On Being Nobody in Particular

Have you ever looked at the list of Jesus’ relatives in Luke 3? Most of them were nobody in particular.

Like Heli, Jesus’ grandpa. Who was that guy? He was the grandfather of Jesus Christ and we don’t know a lick about him. Did he ever lead a religious rebellion or serve as governor or do anything noteworthy?

Probably not.

Probably he was just nobody in particular.

… worked hard, loved his family, enjoyed his friends, and screwed up on occasion.

Maybe he had to keep an eye on his grandson once in a while, maybe even taught him to skip stones or had to scold him for climbing on the roof. “Jesus! Get down from there before you break your neck!” he’d say, and he wouldn’t be swearing.

No one really knows anything about Heli because he was nobody in particular.

And who were Josek and Rhesa and Menna and Addi and Jorim and Melia the dozens of others never mentioned anywhere else?
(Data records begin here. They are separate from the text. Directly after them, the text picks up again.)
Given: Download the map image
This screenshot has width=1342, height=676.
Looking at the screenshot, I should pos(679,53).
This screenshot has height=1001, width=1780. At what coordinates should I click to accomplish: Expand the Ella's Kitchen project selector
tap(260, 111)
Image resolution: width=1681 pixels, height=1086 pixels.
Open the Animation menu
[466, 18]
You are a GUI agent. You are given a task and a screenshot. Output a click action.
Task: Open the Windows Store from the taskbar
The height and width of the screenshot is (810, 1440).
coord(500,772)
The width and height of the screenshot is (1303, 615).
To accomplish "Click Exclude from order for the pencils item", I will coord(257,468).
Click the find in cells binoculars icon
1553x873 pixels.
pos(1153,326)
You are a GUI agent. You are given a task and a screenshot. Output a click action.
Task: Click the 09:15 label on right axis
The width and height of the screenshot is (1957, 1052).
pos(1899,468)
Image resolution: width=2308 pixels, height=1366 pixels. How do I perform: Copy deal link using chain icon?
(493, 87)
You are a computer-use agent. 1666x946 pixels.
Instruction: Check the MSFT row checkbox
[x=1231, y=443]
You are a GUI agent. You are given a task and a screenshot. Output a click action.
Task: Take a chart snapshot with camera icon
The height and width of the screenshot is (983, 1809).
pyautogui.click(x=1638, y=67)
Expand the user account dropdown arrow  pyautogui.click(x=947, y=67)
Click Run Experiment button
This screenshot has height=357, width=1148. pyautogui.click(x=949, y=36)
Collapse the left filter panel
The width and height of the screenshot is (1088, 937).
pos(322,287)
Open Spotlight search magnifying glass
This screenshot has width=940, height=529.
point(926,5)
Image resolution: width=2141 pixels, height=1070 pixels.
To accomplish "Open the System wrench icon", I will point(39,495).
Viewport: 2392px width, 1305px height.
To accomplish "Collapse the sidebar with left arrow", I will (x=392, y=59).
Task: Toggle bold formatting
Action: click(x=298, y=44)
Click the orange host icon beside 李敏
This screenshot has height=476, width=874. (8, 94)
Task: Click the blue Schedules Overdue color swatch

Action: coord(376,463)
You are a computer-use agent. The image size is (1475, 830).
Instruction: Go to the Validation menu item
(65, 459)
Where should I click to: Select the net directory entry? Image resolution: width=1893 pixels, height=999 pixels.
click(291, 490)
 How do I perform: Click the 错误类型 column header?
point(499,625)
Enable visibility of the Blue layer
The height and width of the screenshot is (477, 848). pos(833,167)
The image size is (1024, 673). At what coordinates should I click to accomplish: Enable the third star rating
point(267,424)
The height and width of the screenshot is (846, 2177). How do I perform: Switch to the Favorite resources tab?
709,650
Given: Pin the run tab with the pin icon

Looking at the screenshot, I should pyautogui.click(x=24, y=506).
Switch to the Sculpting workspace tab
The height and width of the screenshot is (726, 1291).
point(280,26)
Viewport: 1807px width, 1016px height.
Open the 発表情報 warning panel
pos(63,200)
Probably they were nobody in particular.

Every one of them ate tens of thousands inconsequential meals with hundreds of thousands of inconsequential people and nothing that they said or did was ever remembered 100 years later. They were not, for the most part, Old Testament heroes or political figures or people of notoriety written about by some ancient historian.

But their names are there, in that long, long list of nobodies in particular. The only Somebody in the whole universe apparently loves being in relation to unremarkable, invisible, rarely-ever-mentioned nobodies like his grandpa, Heli.

Dirty shepherds and seductive hookers. Mafia tax collectors and swearing fishermen. The sick, the dying and the dead. They all enraptured the heart of the only Somebody who matters.

The two people that Jesus meets who are recognized by the world are Herod and Pilate. The somebodies of the world had him stripped, whipped and cut him to death.

Sometimes, when I want to be a somebody, I think of all the nobodies in particular around Jesus. Like Heli. His grandpa. And I tell myself that If Jesus spent most of his time around nobodies in particular, then the obscure, overworked, single moms and the homeless men and women lining up at 5pm to get a shelter bed are in a pretty good position to be near Jesus.

Then, trying to be somebody doesn’t seem quite so important.